BEGIN RECORD SET

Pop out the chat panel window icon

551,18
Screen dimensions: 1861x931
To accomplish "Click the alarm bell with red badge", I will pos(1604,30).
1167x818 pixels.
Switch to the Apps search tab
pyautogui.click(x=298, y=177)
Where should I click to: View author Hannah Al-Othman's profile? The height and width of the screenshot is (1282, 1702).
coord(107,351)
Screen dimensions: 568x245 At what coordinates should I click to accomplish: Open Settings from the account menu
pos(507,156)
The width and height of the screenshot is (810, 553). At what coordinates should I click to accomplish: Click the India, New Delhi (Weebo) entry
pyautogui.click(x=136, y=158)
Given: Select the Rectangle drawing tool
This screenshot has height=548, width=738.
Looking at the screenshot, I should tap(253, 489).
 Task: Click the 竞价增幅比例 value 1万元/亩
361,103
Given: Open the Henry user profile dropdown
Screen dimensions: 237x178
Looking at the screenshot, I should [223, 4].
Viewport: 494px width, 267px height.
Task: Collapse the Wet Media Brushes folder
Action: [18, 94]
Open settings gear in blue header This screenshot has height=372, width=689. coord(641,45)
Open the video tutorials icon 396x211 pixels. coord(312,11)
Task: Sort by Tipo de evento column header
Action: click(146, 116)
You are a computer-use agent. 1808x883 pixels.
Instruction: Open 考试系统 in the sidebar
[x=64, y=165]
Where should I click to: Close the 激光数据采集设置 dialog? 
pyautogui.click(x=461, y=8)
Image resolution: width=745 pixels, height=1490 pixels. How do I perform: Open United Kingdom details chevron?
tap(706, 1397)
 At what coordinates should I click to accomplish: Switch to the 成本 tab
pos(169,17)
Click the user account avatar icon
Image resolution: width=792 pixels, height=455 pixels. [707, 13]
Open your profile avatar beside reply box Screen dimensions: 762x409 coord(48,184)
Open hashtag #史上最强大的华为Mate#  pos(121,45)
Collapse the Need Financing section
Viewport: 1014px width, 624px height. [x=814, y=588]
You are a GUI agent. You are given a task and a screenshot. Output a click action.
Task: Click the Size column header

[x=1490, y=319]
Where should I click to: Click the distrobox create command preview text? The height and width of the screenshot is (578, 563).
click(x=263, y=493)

END RECORD SET

**TASK DETAILS:** Count how many lines in the listing contain the string "agent". Only that number should be given.

**REPLY TO THE EXERCISE:** 2